START GIVEN RECORDS

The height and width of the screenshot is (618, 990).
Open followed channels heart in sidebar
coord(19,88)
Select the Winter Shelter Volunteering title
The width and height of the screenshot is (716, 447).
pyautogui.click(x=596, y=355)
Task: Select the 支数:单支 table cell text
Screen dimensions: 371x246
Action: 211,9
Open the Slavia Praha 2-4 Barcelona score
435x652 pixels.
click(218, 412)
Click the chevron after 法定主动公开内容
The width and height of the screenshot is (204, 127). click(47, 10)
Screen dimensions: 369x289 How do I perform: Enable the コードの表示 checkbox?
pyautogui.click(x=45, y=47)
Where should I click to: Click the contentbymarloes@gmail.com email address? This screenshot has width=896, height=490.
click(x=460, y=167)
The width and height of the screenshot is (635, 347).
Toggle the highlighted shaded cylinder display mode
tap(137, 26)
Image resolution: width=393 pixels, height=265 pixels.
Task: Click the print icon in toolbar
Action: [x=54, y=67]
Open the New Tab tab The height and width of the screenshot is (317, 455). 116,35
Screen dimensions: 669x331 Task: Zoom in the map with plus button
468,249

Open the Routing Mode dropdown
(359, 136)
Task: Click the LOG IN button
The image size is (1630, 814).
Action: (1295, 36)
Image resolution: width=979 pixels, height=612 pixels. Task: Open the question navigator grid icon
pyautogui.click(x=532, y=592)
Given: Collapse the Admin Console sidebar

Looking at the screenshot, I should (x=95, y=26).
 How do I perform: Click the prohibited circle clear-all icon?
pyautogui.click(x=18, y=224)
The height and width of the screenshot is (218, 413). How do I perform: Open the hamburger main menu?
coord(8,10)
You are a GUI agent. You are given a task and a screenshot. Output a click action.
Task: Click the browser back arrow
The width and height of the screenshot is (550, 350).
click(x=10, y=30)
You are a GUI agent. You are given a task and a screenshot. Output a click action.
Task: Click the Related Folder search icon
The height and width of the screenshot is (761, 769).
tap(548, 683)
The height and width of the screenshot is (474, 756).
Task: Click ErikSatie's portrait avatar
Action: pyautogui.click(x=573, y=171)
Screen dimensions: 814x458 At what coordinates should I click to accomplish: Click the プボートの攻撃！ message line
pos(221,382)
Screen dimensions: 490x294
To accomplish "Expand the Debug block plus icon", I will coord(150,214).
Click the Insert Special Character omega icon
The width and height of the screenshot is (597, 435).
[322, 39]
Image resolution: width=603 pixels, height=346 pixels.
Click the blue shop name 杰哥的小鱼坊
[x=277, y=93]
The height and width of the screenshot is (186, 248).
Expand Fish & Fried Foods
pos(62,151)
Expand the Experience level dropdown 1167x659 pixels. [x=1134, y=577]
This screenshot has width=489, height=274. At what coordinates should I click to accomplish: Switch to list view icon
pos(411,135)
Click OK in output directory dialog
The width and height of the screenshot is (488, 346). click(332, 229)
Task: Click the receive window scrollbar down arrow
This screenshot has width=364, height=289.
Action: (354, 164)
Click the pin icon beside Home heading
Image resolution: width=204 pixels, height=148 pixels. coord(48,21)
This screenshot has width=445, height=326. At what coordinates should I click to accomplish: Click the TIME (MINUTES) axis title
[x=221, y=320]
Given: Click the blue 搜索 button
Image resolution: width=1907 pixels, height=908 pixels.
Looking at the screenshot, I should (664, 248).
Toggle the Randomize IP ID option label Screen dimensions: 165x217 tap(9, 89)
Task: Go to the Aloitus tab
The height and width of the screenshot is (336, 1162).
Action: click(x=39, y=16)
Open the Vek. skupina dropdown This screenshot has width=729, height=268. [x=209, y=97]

END GIVEN RECORDS

From the first line to the last, give the data again exactly.

The height and width of the screenshot is (618, 990).
Open followed channels heart in sidebar
coord(19,88)
Select the Winter Shelter Volunteering title
The width and height of the screenshot is (716, 447).
pyautogui.click(x=596, y=355)
Task: Select the 支数:单支 table cell text
Screen dimensions: 371x246
Action: 211,9
Open the Slavia Praha 2-4 Barcelona score
435x652 pixels.
click(218, 412)
Click the chevron after 法定主动公开内容
The width and height of the screenshot is (204, 127). click(47, 10)
Screen dimensions: 369x289 How do I perform: Enable the コードの表示 checkbox?
pyautogui.click(x=45, y=47)
Where should I click to: Click the contentbymarloes@gmail.com email address? This screenshot has width=896, height=490.
click(x=460, y=167)
The width and height of the screenshot is (635, 347).
Toggle the highlighted shaded cylinder display mode
tap(137, 26)
Image resolution: width=393 pixels, height=265 pixels.
Task: Click the print icon in toolbar
Action: [x=54, y=67]
Open the New Tab tab The height and width of the screenshot is (317, 455). 116,35
Screen dimensions: 669x331 Task: Zoom in the map with plus button
468,249

Open the Routing Mode dropdown
(359, 136)
Task: Click the LOG IN button
The image size is (1630, 814).
Action: (1295, 36)
Image resolution: width=979 pixels, height=612 pixels. Task: Open the question navigator grid icon
pyautogui.click(x=532, y=592)
Given: Collapse the Admin Console sidebar

Looking at the screenshot, I should (x=95, y=26).
 How do I perform: Click the prohibited circle clear-all icon?
pyautogui.click(x=18, y=224)
The height and width of the screenshot is (218, 413). How do I perform: Open the hamburger main menu?
coord(8,10)
You are a GUI agent. You are given a task and a screenshot. Output a click action.
Task: Click the browser back arrow
The width and height of the screenshot is (550, 350).
click(x=10, y=30)
You are a GUI agent. You are given a task and a screenshot. Output a click action.
Task: Click the Related Folder search icon
The height and width of the screenshot is (761, 769).
tap(548, 683)
The height and width of the screenshot is (474, 756).
Task: Click ErikSatie's portrait avatar
Action: pyautogui.click(x=573, y=171)
Screen dimensions: 814x458 At what coordinates should I click to accomplish: Click the プボートの攻撃！ message line
pos(221,382)
Screen dimensions: 490x294
To accomplish "Expand the Debug block plus icon", I will coord(150,214).
Click the Insert Special Character omega icon
The width and height of the screenshot is (597, 435).
[322, 39]
Image resolution: width=603 pixels, height=346 pixels.
Click the blue shop name 杰哥的小鱼坊
[x=277, y=93]
The height and width of the screenshot is (186, 248).
Expand Fish & Fried Foods
pos(62,151)
Expand the Experience level dropdown 1167x659 pixels. [x=1134, y=577]
This screenshot has width=489, height=274. At what coordinates should I click to accomplish: Switch to list view icon
pos(411,135)
Click OK in output directory dialog
The width and height of the screenshot is (488, 346). click(332, 229)
Task: Click the receive window scrollbar down arrow
This screenshot has width=364, height=289.
Action: (354, 164)
Click the pin icon beside Home heading
Image resolution: width=204 pixels, height=148 pixels. coord(48,21)
This screenshot has width=445, height=326. At what coordinates should I click to accomplish: Click the TIME (MINUTES) axis title
[x=221, y=320]
Given: Click the blue 搜索 button
Image resolution: width=1907 pixels, height=908 pixels.
Looking at the screenshot, I should (664, 248).
Toggle the Randomize IP ID option label Screen dimensions: 165x217 tap(9, 89)
Task: Go to the Aloitus tab
The height and width of the screenshot is (336, 1162).
Action: click(x=39, y=16)
Open the Vek. skupina dropdown This screenshot has width=729, height=268. [x=209, y=97]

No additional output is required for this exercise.